Da gibt's auch Leute die meckern, ich weiß zwar nicht warum, aber das ist wohl die deutsche Mentalität


----------



## Lios Nudin (24. Juni 2018)

Unsichtbar04 schrieb:


> Ist Alphacool eine gute Firma ?
> Habe nicht so viel gutes darüber gehört.
> http://extreme.pcgameshardware.de/w...atung/511034-wakue-r7-1700-a.html#post9394543
> Ich rede in diesem Fall von Pumpen bzw. Komplett Erweiterbare Wasserkühlungssets.



Aquatuning profitiert meiner Ansicht nach von ihrem globalen Marketing und dem breiten Produktsortiment über die hauseigene Vetriebsplattform Aquatuning. Das macht die ALC Produkte sehr präsent und verleitet einen dazu, sich gleich komplett damit einzudecken.
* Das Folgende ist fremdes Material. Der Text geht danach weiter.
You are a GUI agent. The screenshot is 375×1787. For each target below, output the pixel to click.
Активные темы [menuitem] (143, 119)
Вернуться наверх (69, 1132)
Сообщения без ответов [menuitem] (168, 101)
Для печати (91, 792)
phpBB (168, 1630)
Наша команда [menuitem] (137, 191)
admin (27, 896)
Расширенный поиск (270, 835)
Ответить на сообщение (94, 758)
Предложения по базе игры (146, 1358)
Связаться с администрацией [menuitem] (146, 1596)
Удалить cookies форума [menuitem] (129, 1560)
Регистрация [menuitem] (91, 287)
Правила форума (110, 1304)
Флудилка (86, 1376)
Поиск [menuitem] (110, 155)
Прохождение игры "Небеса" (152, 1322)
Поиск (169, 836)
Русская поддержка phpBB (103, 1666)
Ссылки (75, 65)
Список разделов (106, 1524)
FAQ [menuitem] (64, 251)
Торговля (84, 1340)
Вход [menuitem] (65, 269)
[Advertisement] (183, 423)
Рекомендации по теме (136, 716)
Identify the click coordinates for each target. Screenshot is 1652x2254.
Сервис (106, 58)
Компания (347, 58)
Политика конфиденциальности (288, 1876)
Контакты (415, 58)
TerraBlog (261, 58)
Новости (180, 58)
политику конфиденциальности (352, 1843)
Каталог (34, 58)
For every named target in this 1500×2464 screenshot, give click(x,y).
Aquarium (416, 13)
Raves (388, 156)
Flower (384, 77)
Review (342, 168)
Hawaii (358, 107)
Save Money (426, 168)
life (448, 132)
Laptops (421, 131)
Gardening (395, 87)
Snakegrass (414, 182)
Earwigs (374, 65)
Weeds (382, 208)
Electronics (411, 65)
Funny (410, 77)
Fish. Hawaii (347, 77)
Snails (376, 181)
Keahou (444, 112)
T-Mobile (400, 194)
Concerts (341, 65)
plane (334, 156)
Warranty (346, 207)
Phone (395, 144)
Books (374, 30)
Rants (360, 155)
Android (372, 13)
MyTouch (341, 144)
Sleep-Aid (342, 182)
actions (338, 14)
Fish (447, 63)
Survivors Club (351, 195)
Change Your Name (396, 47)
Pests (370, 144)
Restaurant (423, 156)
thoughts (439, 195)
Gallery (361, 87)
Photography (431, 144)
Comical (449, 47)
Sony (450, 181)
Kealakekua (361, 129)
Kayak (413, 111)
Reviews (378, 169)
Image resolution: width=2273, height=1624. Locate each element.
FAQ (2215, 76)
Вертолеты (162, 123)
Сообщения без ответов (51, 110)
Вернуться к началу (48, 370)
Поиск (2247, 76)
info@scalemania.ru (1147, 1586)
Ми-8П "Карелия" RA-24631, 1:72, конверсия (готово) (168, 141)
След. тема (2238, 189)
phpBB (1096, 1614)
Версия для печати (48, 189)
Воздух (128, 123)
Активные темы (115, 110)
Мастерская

Sie sind weder bei der Verarbeitung, Leistung noch den Preisen anderen Anbietern wie Watercool, Aquacomputer, Anfitec, Hardwarelabs, Barrow, Bykski, EKWB, Bitspower, ...  überlegen, sodass sich daraus ihr Erfolg erklären lassen würde.

Auch bei den Komponenten "Radiatoren, Anschlüssen und GPU Kühlern für Grafikkarten mit Custom PCB" sind Barrow, Bykski und Hardwarelabs  inzwischen auch hierzulande unkompliziert, schnell und als qualitativ und preislich attraktive Alternative zu ALC verfügbar.

Zoekresultaten

EZModding.com

http://shop.watercool.de/epages/Wat...tercooleK/Categories/"Anschlüsse / Schläuche"


----------



## Duke711 (24. Juni 2018)

Unsichtbar04 schrieb:


> Ist Alphacool eine gute Firma ?
> Habe nicht so viel gutes darüber gehört.
> http://extreme.pcgameshardware.de/w...atung/511034-wakue-r7-1700-a.html#post9394543
> Ich rede in diesem Fall von Pumpen bzw. Komplett Erweiterbare Wasserkühlungssets.



Frag doch mal im Stänkerforum  "hardwareluxx" nach.


----------



## Unsichtbar04 (25. Juni 2018)

mache ich gleiche Frage


----------



## Unsichtbar04 (25. Juni 2018)

Nach gefragt.
Hier :
Alphacool gute Firma?


----------



## derTino (28. Juni 2018)

Radiatoren sind das einzige, was man da kaufen kann. Und auch da gibts besseres.
Die Pumpe vom Eisbär rasselte nach wenigen Wochen, der GPU-Block war unzureichend genau gefertigt, einige Fittings undicht etc. Nie wieder irgendwas von denen!


----------